Prefetture, i deputati abruzzesi chiedono un incontro a Renzi

23 Settembre 2015

PESCARA. I deputati abruzzesi Filippo Piccone (Ap), Tommaso Ginoble (Pd), Antonio Castricone (Pd), Vittoria D'Incecco (Pd), Gianluca Fusilli (Pd), Maria Amato (Pd), Paolo Tancredi (Ap) hanno chiesto...

PESCARA. I deputati abruzzesi Filippo Piccone (Ap), Tommaso Ginoble (Pd), Antonio Castricone (Pd), Vittoria D'Incecco (Pd), Gianluca Fusilli (Pd), Maria Amato (Pd), Paolo Tancredi (Ap) hanno chiesto un incontro al presidente del Consiglio Renzi ed ai ministri Alfano e Madìa sul tema dell'accorpamento delle prefetture di Teramo e L'Aquila e di Chieti e Pescara. Per i deputati «le perplessità e i dissensi, generati dalla riforma, scaturiscono dalla mancanza di un'adeguata valutazione delle specificità del territorio abruzzese e delle conseguenti, insopprimibili, esigenze sociali». «Non si può», scrivono nel documento, «smantellare lo Stato a colpi d'accetta, con i suoi presidi di legalità e sicurezza, a discapito della coesione sociale, dell'integrazione e di una responsabile convivenza civile.
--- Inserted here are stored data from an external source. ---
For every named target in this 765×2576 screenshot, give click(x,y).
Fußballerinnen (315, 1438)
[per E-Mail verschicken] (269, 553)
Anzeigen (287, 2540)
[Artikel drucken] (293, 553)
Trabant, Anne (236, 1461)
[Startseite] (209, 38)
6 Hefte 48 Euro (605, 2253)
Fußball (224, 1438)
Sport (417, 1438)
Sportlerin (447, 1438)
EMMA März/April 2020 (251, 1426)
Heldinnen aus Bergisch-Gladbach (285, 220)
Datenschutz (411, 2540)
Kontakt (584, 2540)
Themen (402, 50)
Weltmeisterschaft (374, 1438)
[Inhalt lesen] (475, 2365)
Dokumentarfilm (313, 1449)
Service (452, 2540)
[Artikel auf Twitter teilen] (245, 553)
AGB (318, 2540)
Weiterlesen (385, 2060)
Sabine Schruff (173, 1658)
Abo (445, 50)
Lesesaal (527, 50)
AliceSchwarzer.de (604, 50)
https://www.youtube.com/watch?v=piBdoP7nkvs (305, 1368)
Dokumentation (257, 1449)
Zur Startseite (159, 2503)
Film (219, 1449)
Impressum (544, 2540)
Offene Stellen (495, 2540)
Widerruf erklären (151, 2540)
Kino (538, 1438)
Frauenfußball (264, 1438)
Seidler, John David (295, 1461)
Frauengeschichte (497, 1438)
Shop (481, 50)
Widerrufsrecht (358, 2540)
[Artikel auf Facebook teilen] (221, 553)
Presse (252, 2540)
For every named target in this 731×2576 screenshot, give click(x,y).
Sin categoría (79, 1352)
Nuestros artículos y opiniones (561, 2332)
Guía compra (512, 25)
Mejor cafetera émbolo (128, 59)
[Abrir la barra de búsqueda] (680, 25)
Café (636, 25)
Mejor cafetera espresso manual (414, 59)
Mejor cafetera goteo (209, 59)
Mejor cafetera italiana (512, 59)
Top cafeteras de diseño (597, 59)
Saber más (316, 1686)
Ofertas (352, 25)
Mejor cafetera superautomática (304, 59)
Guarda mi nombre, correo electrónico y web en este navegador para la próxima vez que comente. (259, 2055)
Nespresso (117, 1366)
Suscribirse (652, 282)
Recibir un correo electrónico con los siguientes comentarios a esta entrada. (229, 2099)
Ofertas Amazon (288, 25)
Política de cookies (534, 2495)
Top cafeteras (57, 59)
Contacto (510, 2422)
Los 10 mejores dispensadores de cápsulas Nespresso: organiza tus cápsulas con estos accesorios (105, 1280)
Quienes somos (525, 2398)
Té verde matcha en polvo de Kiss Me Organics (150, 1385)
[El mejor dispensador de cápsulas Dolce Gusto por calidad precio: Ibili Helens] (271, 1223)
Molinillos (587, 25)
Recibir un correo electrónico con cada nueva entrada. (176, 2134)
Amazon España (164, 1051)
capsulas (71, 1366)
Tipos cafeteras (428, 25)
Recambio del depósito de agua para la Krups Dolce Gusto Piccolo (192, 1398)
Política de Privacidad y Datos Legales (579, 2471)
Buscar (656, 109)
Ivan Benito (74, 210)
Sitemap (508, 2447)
I necessari interventi di spending review», aggiungono i deputati, «vanno contemperati con le urgenze imposte dalla crisi migratoria, soprattutto in quei territori, come quello abruzzese, che si affacciano al mare e che costituiscono aree transfrontaliere di primaria importanza».